Rosane explicou que com essa implementação passa a ser possível registrar uma ampla variedade de atividades, como a leitura de artigos, a interação com vídeos e outros conteúdos digitais, a resposta a quiz ou ainda a conclusão de tarefas e outros. Todos os dados são armazenados em um sistema chamado LRS (Learning Record Store, na sigla em inglês), que os organiza e permite sua análise. Outro grande diferencial do software apontado por ela é ser um padrão aberto. Ou seja, "qualquer desenvolvedor ou instituição pode implementá-lo e adaptá-lo às suas necessidades, promovendo mais liberdade e interoperabilidade entre sistemas. Em resumo, o xAPI oferece uma nova forma de olhar para o aprendizado — mais flexível, conectada e alinhada com as realidades do mundo digital".
A Saúde digital no SUS
A transformação digital no SUS é uma política que visa modernizar e aprimorar o sistema de saúde, ampliando o acesso da população a serviços e informações, promovendo a integralidade e a resolubilidade do atendimento. Com o Programa SUS Digital a população brasileira também tem acesso ampliado aos serviços de saúde, promovendo o cuidado integral e eficiente em todas as etapas do atendimento e em todo território brasileiro. Com foco na transformação digital, o SUS Digital conecta os cidadãos ao SUS, com equidade, inovação e eficiência.
Programa de Formação em Ciência de Dados e Informações em Saúde para o SUS
O Programa de Formação em Ciência de Dados e Informações em Saúde para o SUS tem como objetivo qualificar profissionais de saúde para atuar na gestão e análise de dados para o SUS, bem como oferecer a estudantes de graduação e pós-graduação da saúde os temas da informação e ciência de dados, relacionando e aplicando o conhecimento profissional aos princípios da análise de dados e informações em saúde.
A iniciativa prevê a elaboração e publicação de uma série de cursos de qualificação profissional sobre a temática, uma especialização e ainda disciplinas transversais para programas de pós-graduação da Fiocruz.
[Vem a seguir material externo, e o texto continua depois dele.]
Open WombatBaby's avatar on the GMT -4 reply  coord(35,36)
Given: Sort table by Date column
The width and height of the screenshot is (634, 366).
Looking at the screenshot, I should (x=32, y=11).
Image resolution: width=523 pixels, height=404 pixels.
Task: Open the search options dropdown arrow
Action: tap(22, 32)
Ele é desenvolvido pela Fundação — sob a coordenação da VPEIC, através do Campus Virtual — e o Ministério da Saúde, por meio do DataSUS/Seidigi/MS, e conta com a participação da Cinco/VPEIC/Fiocruz, o Centro de Integração de Dados e Conhecimentos para Saúde, do Instituto Aggeu Magalhães (Cidacs/IAM/Fiocruz Bahia), a Fiocruz Ceará, o Programa de Computação Científica (Procc/Fiocruz), a Escola Nacional de Saúde Pública Sergio Arouca (Ensp/Fiocruz), o Icict, e ainda com outras unidades da Fundação e instituições de ensino e pesquisa. Atualmente, três cursos estão em desenvolvimento no âmbito do Programa.
Confira a organização do curso Introdução à Saúde Digital
Módulo 1 - Fundamentos de Saúde Digital e Tecnologia da Informação em Saúde
Módulo 2 - Sistemas de informação em saúde e gestão de dados eletrônicos
Módulo 3: Segurança da informação e proteção de dados pessoais
Módulo 4 - Inovação em Saúde Digital
#ParaTodosVerem Banner com fundo azul, linhas brancas e pequnenos quadrados nas cores azul e cinza, na parte inferior do banner, no centro está escrito: Curso Introdução à Saúde Digital.